The Most “Divinely Inspired” Equation in Mathematics
— And You Use It Every Single Day
OTV Precision Sensing | Technical Blog
Take a look at this equation. Don’t worry — by the end of this article, you will understand exactly what it does and why it’s beautiful.
FOURIER TRANSFORM
F(ω) = ∫-∞∞ f(t) · e-iωt dt
Forward: Time Domain → Frequency Domain
f(t) = 1/2π ∫-∞∞ F(ω) · eiωt dω
Inverse: Frequency Domain → Time Domain (lossless reconstruction)
eiθ = cos(θ) + i · sin(θ)
Euler’s Formula: the bridge between complex exponentials and trigonometry
In 1822, when French mathematician Joseph Fourier proposed this equation, the reviewers Lagrange and Laplace deemed it “not sufficiently rigorous” and rejected his paper.
Two centuries later, this rejected equation has become one of the most-used mathematical tools in modern civilization. Every song on your phone, every WiFi connection, every JPEG photo, every MRI scan — they all run on this formula.
What it says is remarkably simple: any signal — no matter how complex — can be broken down into a sum of pure sine waves. And vice versa: from those sine waves, you can perfectly reconstruct the original signal, losing zero information.
1. Two Languages: Time Domain vs. Frequency Domain
The Fourier Transform is essentially a translator between two ways of describing a signal.
Time Domain — The World We’re Used To
Horizontal axis = time. Vertical axis = amplitude. You can see when something is loud, but you can’t tell what tones are present.
Frequency Domain — A Musician’s View
Horizontal axis becomes frequency (low to high pitch). Vertical axis = strength of each frequency. Instantly, you can see which tones are present and how strong they are.
The Fourier Transform: Translator Between Worlds
2. How Does the Equation “Sift Out” Individual Frequencies?
Once you understand time and frequency are two different worlds, the next question is: what does the equation actually do, mechanically, to pick out a specific frequency from a messy curve?
The answer lies in three words: multiply, integrate, orthogonality.

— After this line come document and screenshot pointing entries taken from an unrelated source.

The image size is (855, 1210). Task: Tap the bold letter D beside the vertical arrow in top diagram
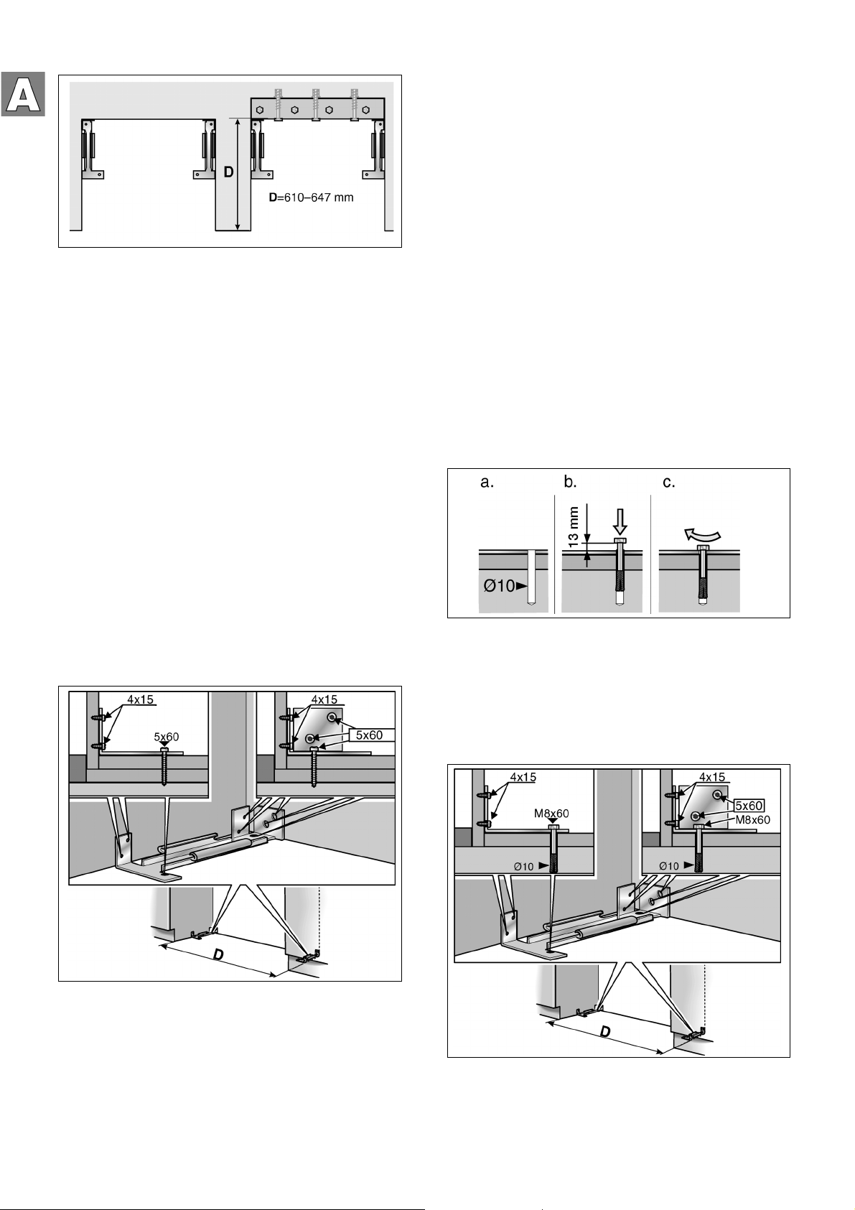(x=228, y=172)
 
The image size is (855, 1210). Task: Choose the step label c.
(x=669, y=483)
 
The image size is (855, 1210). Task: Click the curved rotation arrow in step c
(x=701, y=534)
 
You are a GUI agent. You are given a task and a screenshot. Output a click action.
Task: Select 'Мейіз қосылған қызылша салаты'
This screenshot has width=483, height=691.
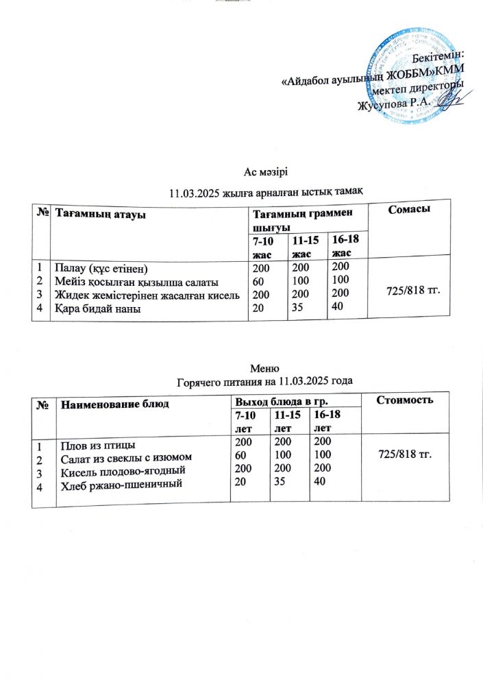click(x=136, y=282)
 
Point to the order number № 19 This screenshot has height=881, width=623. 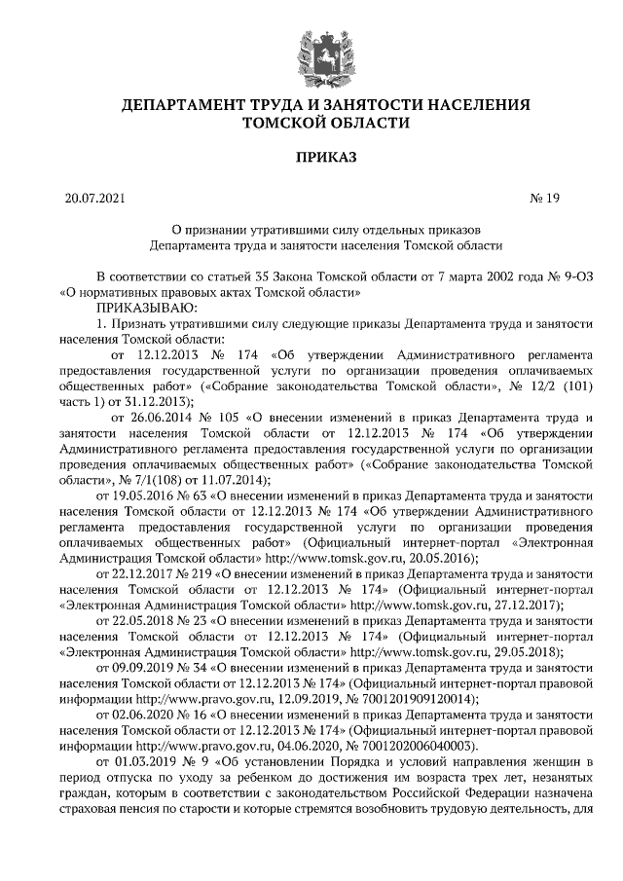(x=545, y=200)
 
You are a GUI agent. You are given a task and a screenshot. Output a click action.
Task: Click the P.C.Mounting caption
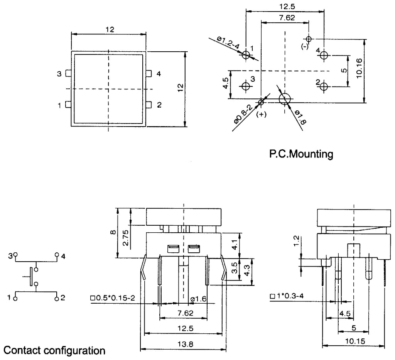tap(301, 154)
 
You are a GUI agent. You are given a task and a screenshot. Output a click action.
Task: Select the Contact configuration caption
tap(54, 351)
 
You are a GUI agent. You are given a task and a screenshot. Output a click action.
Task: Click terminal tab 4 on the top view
tap(148, 73)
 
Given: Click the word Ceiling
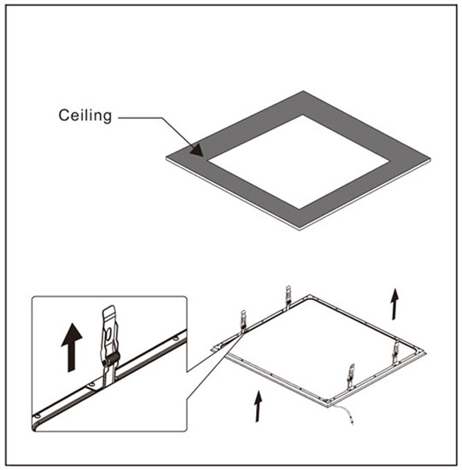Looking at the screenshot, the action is (x=85, y=115).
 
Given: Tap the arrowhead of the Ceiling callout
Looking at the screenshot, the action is (x=197, y=150).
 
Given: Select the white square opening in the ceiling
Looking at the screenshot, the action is (x=299, y=161).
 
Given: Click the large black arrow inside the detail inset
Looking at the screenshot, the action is (x=71, y=347).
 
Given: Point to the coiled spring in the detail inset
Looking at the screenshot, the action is (x=111, y=359).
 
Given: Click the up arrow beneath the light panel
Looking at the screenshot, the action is (x=258, y=406).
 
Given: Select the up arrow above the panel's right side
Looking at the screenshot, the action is (x=395, y=304).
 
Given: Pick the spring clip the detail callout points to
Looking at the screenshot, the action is (x=244, y=320).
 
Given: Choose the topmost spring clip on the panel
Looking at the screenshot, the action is (x=287, y=296).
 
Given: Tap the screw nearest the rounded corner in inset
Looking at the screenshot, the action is (x=37, y=416).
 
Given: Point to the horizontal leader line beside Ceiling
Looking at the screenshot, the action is (x=140, y=118).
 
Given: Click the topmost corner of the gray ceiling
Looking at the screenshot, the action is (x=303, y=91).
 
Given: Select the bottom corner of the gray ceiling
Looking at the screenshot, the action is (x=300, y=229).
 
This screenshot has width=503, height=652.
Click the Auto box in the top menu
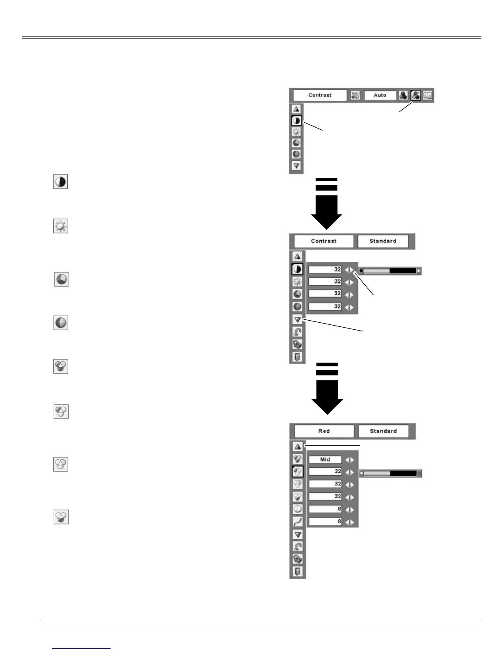pos(380,95)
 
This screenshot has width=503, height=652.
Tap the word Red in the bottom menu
pos(324,431)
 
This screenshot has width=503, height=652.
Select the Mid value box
pos(325,459)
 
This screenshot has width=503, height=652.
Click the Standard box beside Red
pos(383,431)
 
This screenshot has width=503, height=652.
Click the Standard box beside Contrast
pos(383,241)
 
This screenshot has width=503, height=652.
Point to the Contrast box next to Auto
pos(320,95)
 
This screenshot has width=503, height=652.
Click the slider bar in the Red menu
pos(390,473)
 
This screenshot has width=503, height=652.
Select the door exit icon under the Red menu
pos(298,571)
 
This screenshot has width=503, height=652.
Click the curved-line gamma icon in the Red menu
pos(298,522)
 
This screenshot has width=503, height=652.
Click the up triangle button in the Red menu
pos(298,447)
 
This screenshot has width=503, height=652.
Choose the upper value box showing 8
pos(325,509)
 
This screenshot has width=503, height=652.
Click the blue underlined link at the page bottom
pos(82,648)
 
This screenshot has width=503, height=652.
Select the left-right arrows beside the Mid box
pos(350,460)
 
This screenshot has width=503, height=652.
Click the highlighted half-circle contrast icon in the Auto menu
pos(296,121)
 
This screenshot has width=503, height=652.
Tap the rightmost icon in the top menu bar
pos(428,95)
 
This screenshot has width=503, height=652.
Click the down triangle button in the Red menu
pos(298,535)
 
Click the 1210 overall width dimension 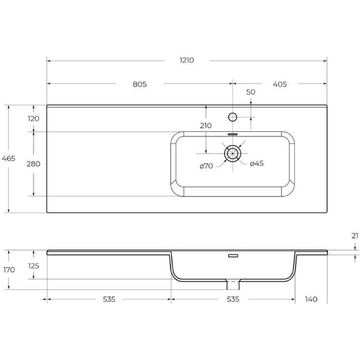pyautogui.click(x=186, y=61)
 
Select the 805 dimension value pyautogui.click(x=140, y=84)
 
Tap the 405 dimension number pyautogui.click(x=279, y=84)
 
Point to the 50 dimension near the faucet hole pyautogui.click(x=251, y=92)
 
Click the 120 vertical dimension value pyautogui.click(x=33, y=118)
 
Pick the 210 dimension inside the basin pyautogui.click(x=205, y=126)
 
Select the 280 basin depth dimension pyautogui.click(x=33, y=164)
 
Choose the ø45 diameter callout pyautogui.click(x=256, y=164)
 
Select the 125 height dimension pyautogui.click(x=33, y=266)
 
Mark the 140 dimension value pyautogui.click(x=310, y=299)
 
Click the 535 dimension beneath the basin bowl pyautogui.click(x=232, y=299)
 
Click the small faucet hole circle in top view pyautogui.click(x=233, y=117)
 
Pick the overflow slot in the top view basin pyautogui.click(x=232, y=134)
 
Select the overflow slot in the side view pyautogui.click(x=232, y=256)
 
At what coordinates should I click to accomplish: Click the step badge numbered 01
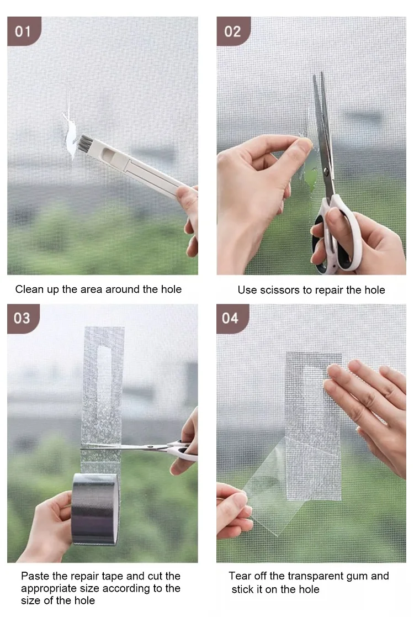(x=23, y=31)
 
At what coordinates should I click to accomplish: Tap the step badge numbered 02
(x=233, y=31)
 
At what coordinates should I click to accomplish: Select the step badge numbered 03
(x=23, y=319)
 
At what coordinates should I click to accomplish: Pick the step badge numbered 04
(x=231, y=319)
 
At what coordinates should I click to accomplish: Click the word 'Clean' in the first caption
(x=29, y=289)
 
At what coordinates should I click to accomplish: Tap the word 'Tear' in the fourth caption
(x=240, y=576)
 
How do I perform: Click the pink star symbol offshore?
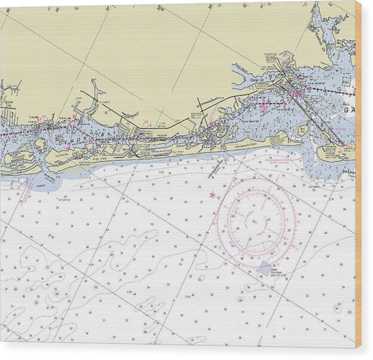coord(212,195)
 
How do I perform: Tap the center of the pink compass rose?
coord(257,222)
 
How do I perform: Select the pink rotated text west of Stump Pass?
coord(28,189)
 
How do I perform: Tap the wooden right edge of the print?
coord(358,175)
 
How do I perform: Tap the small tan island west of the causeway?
coord(302,130)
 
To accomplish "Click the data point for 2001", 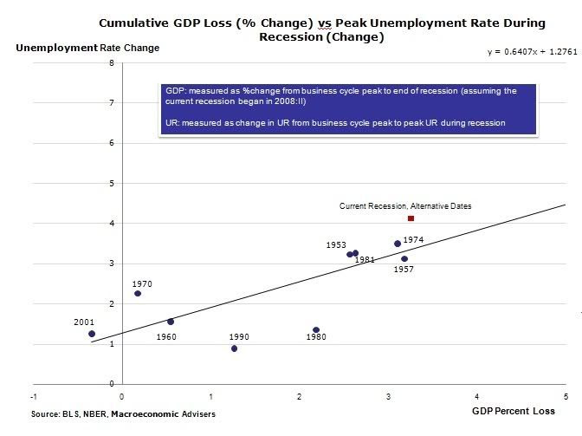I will (92, 334).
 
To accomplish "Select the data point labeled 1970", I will (138, 294).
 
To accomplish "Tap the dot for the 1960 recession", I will (171, 322).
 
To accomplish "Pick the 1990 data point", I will (235, 348).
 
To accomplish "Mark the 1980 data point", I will (316, 330).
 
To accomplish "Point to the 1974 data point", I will (398, 244).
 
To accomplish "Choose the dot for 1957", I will (404, 258).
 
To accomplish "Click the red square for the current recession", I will (411, 218).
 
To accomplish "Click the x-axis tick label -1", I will (34, 397).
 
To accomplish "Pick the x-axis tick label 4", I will (477, 397).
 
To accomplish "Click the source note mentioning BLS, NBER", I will (123, 414).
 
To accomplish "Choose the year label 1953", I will (336, 245).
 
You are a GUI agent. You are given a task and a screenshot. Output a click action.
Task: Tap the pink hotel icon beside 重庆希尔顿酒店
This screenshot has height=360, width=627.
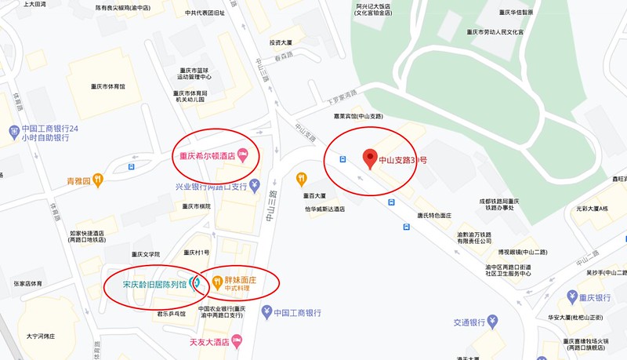243,155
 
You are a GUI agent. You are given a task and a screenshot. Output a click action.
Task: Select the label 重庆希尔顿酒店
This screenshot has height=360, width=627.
203,155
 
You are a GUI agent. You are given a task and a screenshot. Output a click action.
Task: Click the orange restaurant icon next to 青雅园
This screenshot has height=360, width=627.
98,180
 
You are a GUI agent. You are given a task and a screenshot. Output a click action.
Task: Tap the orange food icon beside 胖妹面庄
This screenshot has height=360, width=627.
216,282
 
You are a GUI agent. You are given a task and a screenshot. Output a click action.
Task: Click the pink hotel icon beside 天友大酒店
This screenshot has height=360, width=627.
237,341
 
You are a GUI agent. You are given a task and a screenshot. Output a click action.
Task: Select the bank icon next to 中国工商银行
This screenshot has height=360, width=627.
266,312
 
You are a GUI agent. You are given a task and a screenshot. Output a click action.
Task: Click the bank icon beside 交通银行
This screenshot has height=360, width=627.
492,321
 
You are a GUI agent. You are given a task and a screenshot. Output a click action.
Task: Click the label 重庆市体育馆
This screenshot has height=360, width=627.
107,86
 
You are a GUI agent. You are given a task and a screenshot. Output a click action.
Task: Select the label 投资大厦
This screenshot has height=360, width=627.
281,43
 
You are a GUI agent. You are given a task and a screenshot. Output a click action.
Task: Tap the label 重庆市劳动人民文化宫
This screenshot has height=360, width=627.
495,33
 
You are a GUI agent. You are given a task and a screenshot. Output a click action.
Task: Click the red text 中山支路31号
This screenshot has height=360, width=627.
403,160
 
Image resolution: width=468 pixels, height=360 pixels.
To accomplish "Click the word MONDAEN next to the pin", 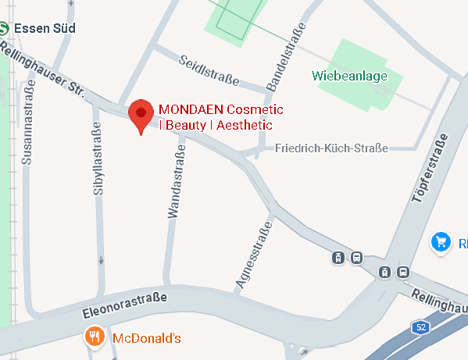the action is click(x=184, y=109).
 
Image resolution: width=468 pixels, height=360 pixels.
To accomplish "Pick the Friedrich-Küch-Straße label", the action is click(x=332, y=148).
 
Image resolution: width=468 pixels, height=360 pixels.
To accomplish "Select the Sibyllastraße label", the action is click(x=97, y=163).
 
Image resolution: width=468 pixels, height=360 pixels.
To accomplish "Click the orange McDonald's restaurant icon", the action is click(x=95, y=337).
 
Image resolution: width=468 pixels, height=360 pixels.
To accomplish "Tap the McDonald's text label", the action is click(x=147, y=338).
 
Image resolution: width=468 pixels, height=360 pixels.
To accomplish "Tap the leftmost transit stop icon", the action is click(x=338, y=257).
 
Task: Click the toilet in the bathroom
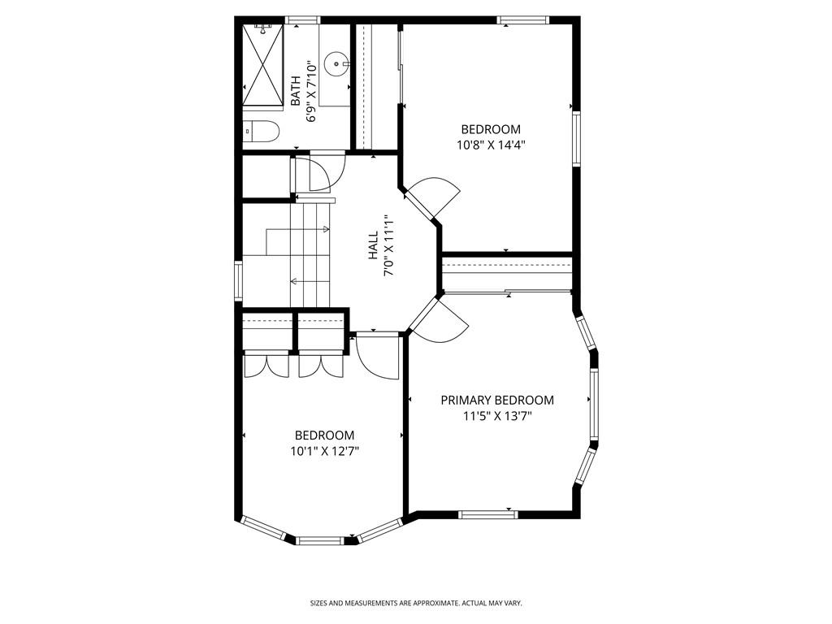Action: (262, 131)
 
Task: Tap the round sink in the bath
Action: (336, 62)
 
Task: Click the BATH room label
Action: (296, 91)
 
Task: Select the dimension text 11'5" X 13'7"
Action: (497, 416)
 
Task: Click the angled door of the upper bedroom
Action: (432, 198)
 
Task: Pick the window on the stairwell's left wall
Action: (238, 280)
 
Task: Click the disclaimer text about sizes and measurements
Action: (415, 603)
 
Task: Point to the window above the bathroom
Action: (301, 20)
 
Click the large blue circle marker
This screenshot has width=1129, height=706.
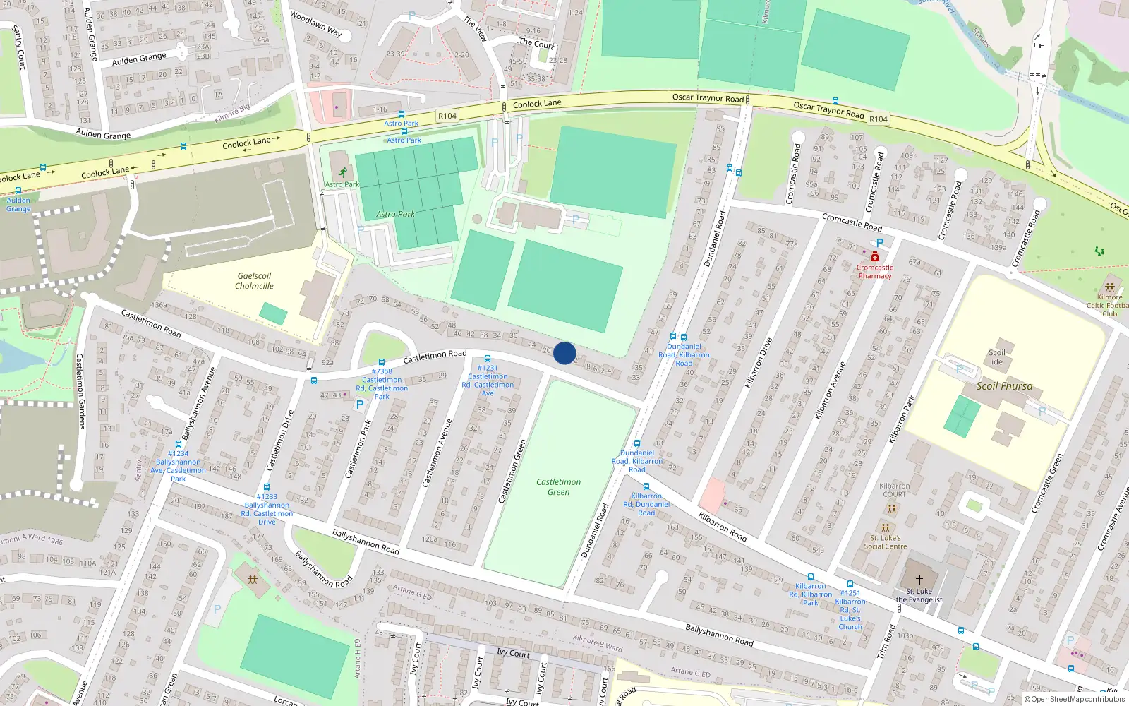[x=564, y=353]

2.1 The Core Operation: Probe With a Test Wave, Then Measure
The Fourier Transform uses a pure sine wave of a known frequency as a “probe” to test the original signal:
For every candidate frequency ω, compute:
F(ω) = ∫ f(t) · e-iωt dt
Original signal × “Probe wave” at frequency ω → Energy at that frequency
Using Euler’s formula to expand e-iωt reveals exactly what’s happening:
F(ω) = ∫ f(t) · cos(ωt) dt − i ∫ f(t) · sin(ωt) dt
Real part = correlation with cosine (symmetric component)
Imaginary part = correlation with sine (anti-symmetric component)
It uses two rulers simultaneously — a cosine ruler for symmetric components, a sine ruler for anti-symmetric ones. Together, they capture both amplitude (how strong) and phase (where it starts).
2.2 The Magic: Orthogonality — Different Frequencies Don’t Interfere
You might wonder: if a signal contains dozens of frequencies mixed together, why doesn’t measuring one get contaminated by the others?
Sine waves have a remarkable mathematical property — orthogonality. Multiply two sine waves of different frequencies together and integrate over a full period: the result is exactly zero.
∫02π sin(n·t) · sin(m·t) dt = 0 (when n ≠ m)
Different-frequency sine waves — multiplied then integrated — cancel out completely.
What does this mean in practice? Imagine a noisy room with a 50Hz bass, a 440Hz tone, and a 3500Hz whistle playing simultaneously. When the Fourier Transform “probes” for 440Hz:
1. Multiply the mixed signal by a pure 440Hz sine wave
2. The 440Hz component “resonates” with itself — the integral is large
3. The 50Hz component × 440Hz probe — orthogonality makes the integral zero
4. Same for 3500Hz — zero interference
The final integral only retains information about the 440Hz component — all other frequencies “auto-mute”. The Fourier Transform repeats this for every frequency, one by one. Orthogonality acts as a perfect filter.
2.3 Back to the Equation — Now You Can Read It
Look at the opening equation again. Its meaning is now clear:
F(ω) = ∫-∞∞ f(t) · e-iωt dt
For every possible frequency ω:
Probe the signal with a test wave at ω → multiply → integrate →
Same frequency “resonates” → non-zero output → F(ω) = amplitude + phase at ω
Different frequencies cancel via orthogonality → zero → no interference
Sweep through all ω → the complete spectrum
3. Watch: How Sine Waves Build a Square Wave
The Fourier Transform claims any periodic waveform can be built from sine waves. Here’s a square wave being assembled from 1st (fundamental) + 3rd + 5th + 7th harmonics — the white waveform gets closer to a square with each harmonic added.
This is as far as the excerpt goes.